Like a neat bookend to Hamas’ 7 October incursion into Israel, the South African delegation’s three-hour oral argument at the International Court of Justice (ICJ) on 11 January against Israel’s genocide in Gaza marked 100 days of a war that has killed 30,000 Palestinians and destroyed at least half of the enclave’s infrastructure.
With the displacement of 90 per cent of the population amid calls by Israeli officials to annihilate Gaza and transfer its population to neighbouring countries, the Republic of South Africa, which instituted proceedings against Israel at the ICJ, accusing it of violating its obligations under the Genocide Convention last month, made its case before both the court and the world on 11 January at The Hague.
Israel’s legal team defended itself before the ICJ the following day.
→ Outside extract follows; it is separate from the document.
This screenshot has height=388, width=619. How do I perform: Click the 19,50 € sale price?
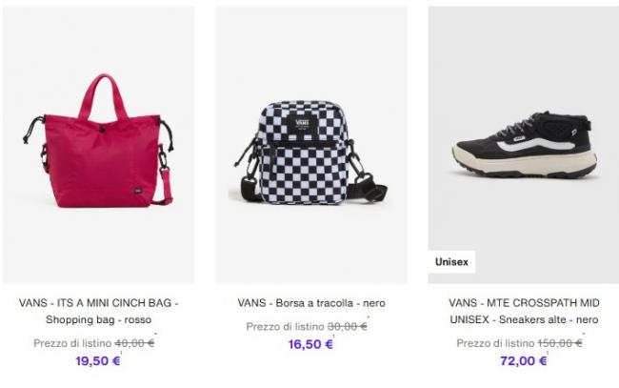98,360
After concluding the two-day hearings, the court’s president, US judge Joan E Donoghue, said the ICJ’s judicial panel would begin its deliberation. The court’s decision will be delivered in a public sitting, the date of which will be “announced in due course,” which observers expect to be in a few weeks.
South Africa’s application and the arguments of its delegation at the ICJ seek to convince the court to both adopt its list of provisional measures to stop the war and to accept the merit of its allegations that Israel has violated and is violating the Genocide Convention.
Because the Genocide Convention stipulates that provisional measures in its regard are prioritised above all other cases, the court was obliged to respond swiftly by scheduling the hearings only two weeks after South Africa filed its application on 29 December last year.
The ICJ’s deliberation will decide if South Africa’s case is strong enough to adopt some or all of the provisional measures, essentially restraining orders, to stop Israel’s war and ease the suffering of the Palestinians in Gaza. The case itself, Israel’s alleged violation of the Genocide Convention, to which it and South Africa are parties, will take years to conclude.
While the court’s decisions are binding and cannot be appealed, it does not have the means to enforce them. But because the ICJ is the UN’s principal judicial organ, for which it is dubbed the “World Court,” its opinions shape international law and have the political and legal weight to be effective.
If the court does not adopt any of South Africa’s provisional measures, it can still decide it has jurisdiction and proceed with the case.
While any state party invoking the Genocide Convention, described as the crime of all crimes, against another is a serious undertaking that prompts international attention, the persuasive speeches by South Africa’s delegation elevated the hearings at the ICJ to the kind of powerful legal situation that only an actual trial could achieve.
By presenting Israel’s genocidal war against the blockaded Gaza Strip within the context of the 1948 Nakba, or the Palestinian Catastrophe when Israel was created 75 years ago, and its system of Apartheid imposed on Palestinians since, South Africa’s representatives struck a powerful chord with millions globally.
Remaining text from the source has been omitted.